» **EXERCISE OBJECTIVE**
Note the line containing "Open the contacts icon in sidebar"; from it through the last line below, give only those lines again, exactly, both ends included, skipping pictures.
________
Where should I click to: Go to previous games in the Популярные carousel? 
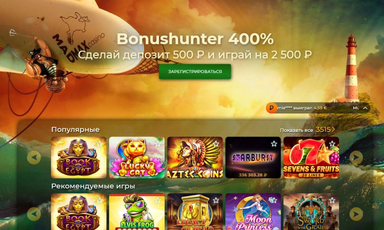click(34, 158)
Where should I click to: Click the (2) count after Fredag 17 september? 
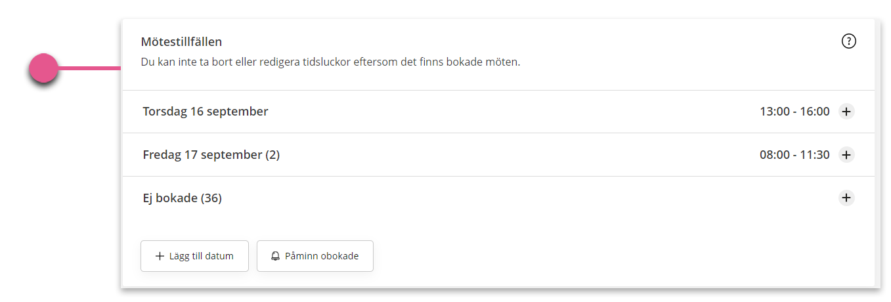pyautogui.click(x=272, y=155)
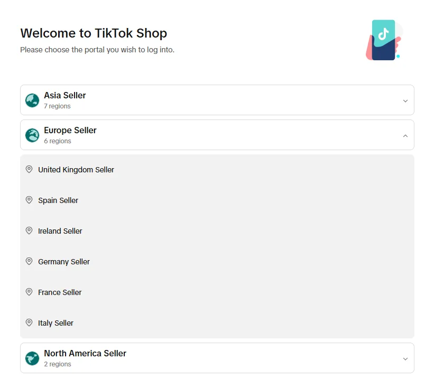Click the location pin beside Italy Seller
Viewport: 425px width, 387px height.
pos(29,323)
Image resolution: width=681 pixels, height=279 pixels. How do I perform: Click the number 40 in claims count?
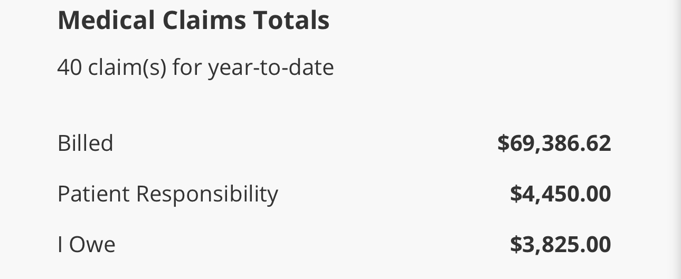[x=69, y=68]
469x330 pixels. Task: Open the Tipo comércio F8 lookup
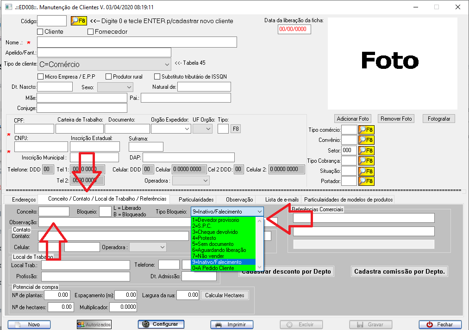coord(366,130)
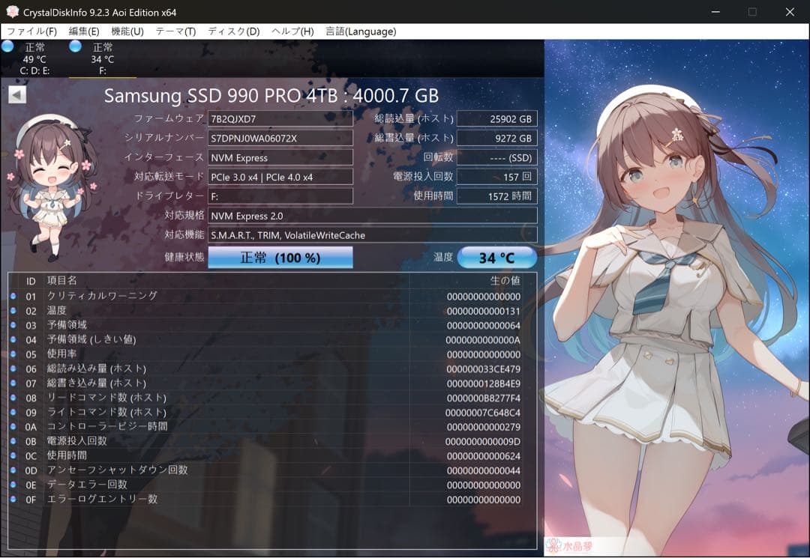This screenshot has height=558, width=810.
Task: Click the シリアルナンバー value field
Action: coord(280,138)
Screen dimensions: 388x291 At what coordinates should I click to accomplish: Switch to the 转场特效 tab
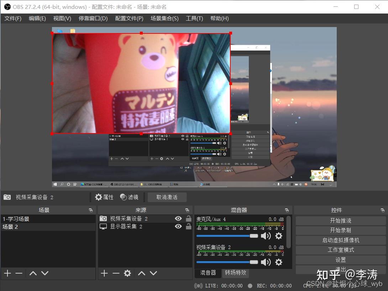[235, 273]
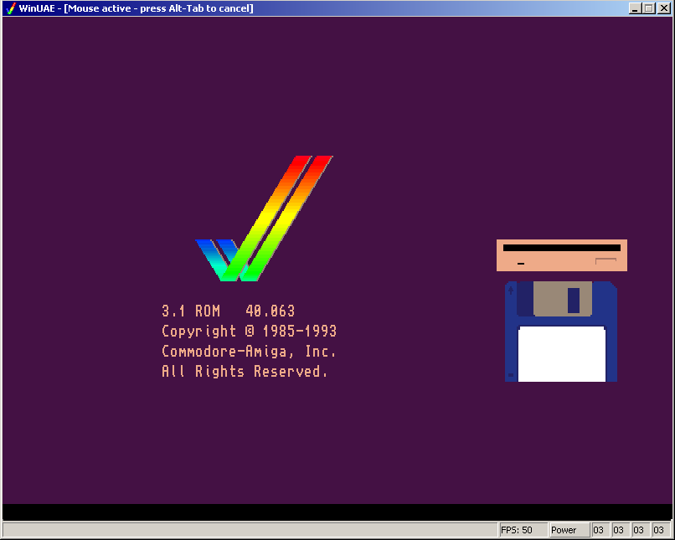
Task: Click the second floppy drive track indicator
Action: [x=619, y=530]
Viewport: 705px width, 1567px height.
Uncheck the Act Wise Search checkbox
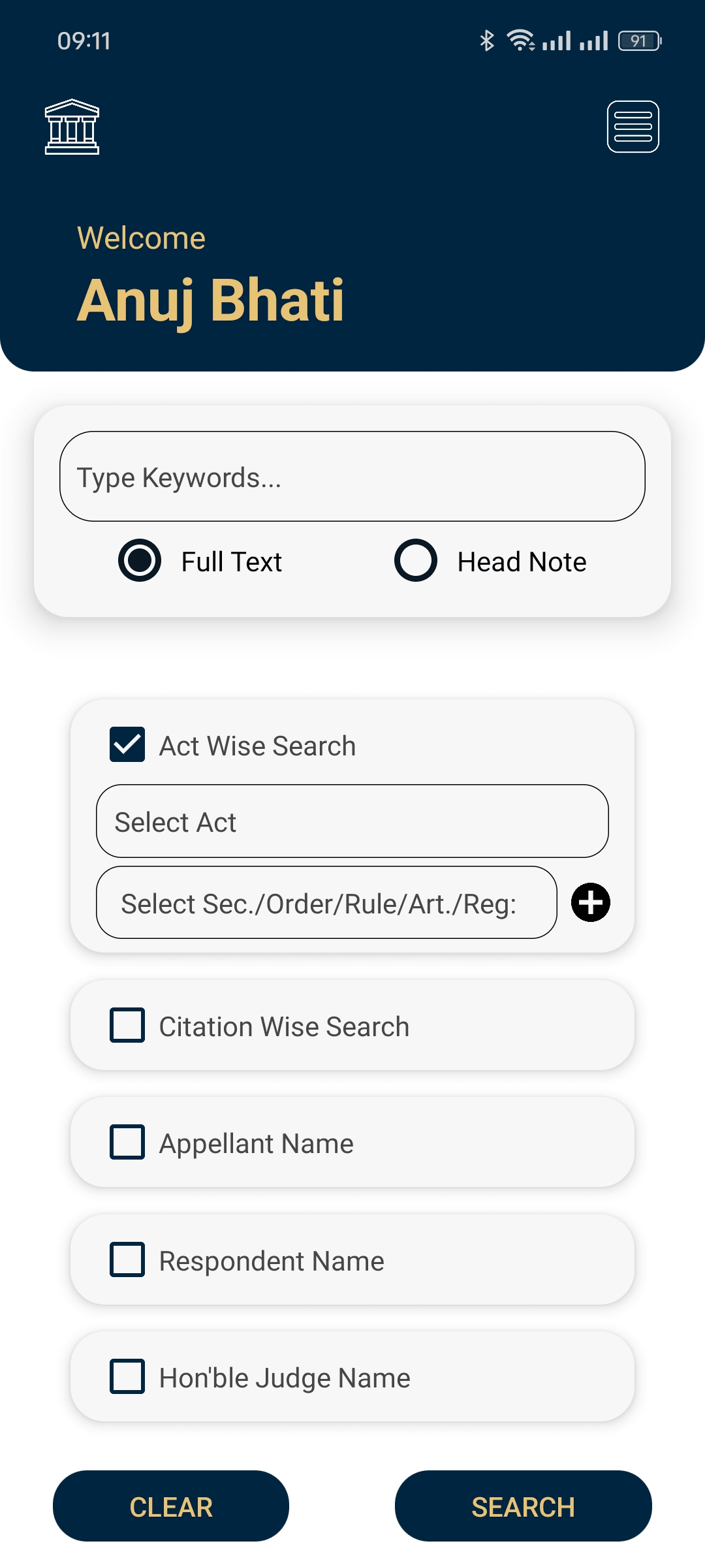tap(127, 744)
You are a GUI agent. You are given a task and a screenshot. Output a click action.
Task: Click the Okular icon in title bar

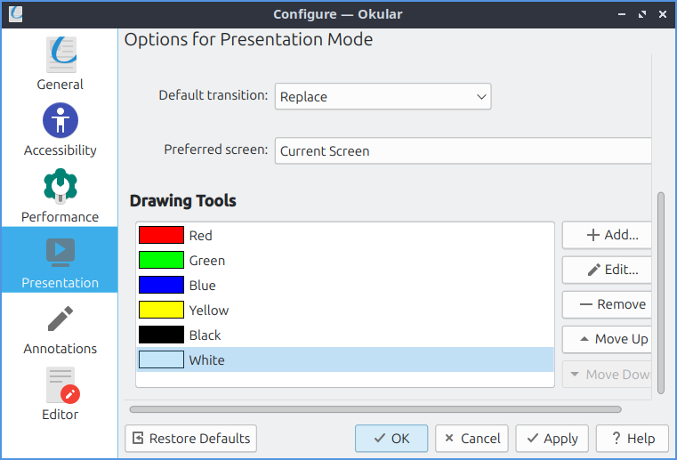coord(15,14)
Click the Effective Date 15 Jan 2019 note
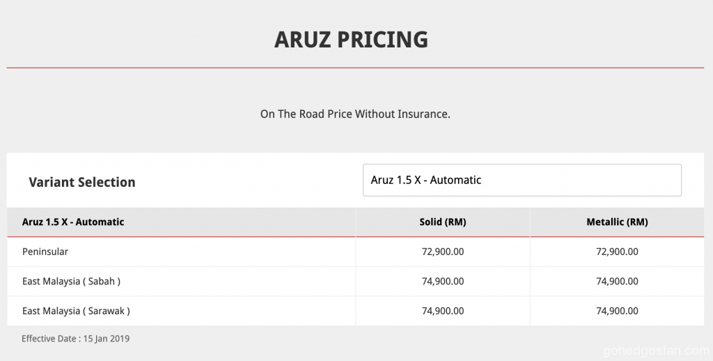The width and height of the screenshot is (713, 361). click(x=75, y=339)
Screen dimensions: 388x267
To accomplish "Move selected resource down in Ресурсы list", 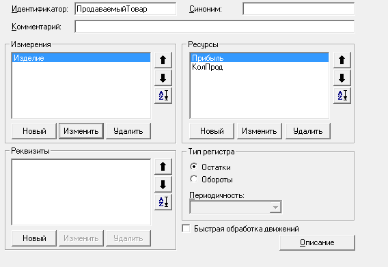I will pos(342,79).
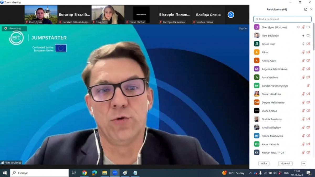Image resolution: width=315 pixels, height=177 pixels.
Task: Select Angelina Kalashnikova in the participants list
Action: (x=274, y=69)
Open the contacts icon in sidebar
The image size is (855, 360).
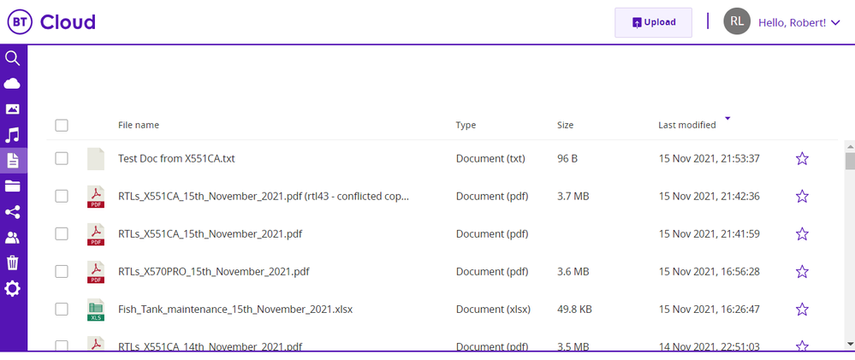pyautogui.click(x=13, y=238)
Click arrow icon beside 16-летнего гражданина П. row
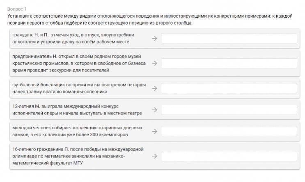Screen dimensions: 305x182 point(154,156)
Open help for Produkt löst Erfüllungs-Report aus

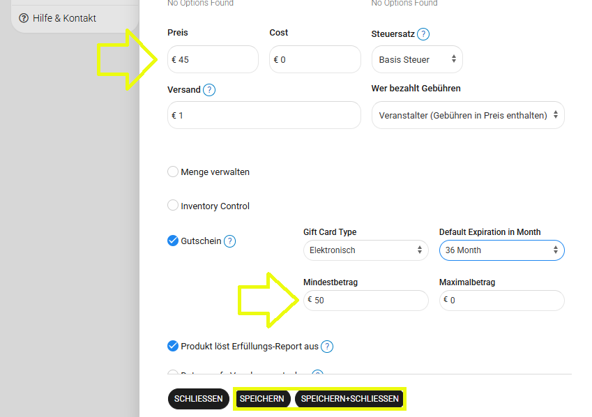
________
» **OUTPUT FOR THIS TASK**
Open the contacts icon in sidebar
The image size is (855, 360).
pyautogui.click(x=13, y=238)
Click arrow icon beside 16-летнего гражданина П. row
Screen dimensions: 305x182 point(154,156)
Open help for Produkt löst Erfüllungs-Report aus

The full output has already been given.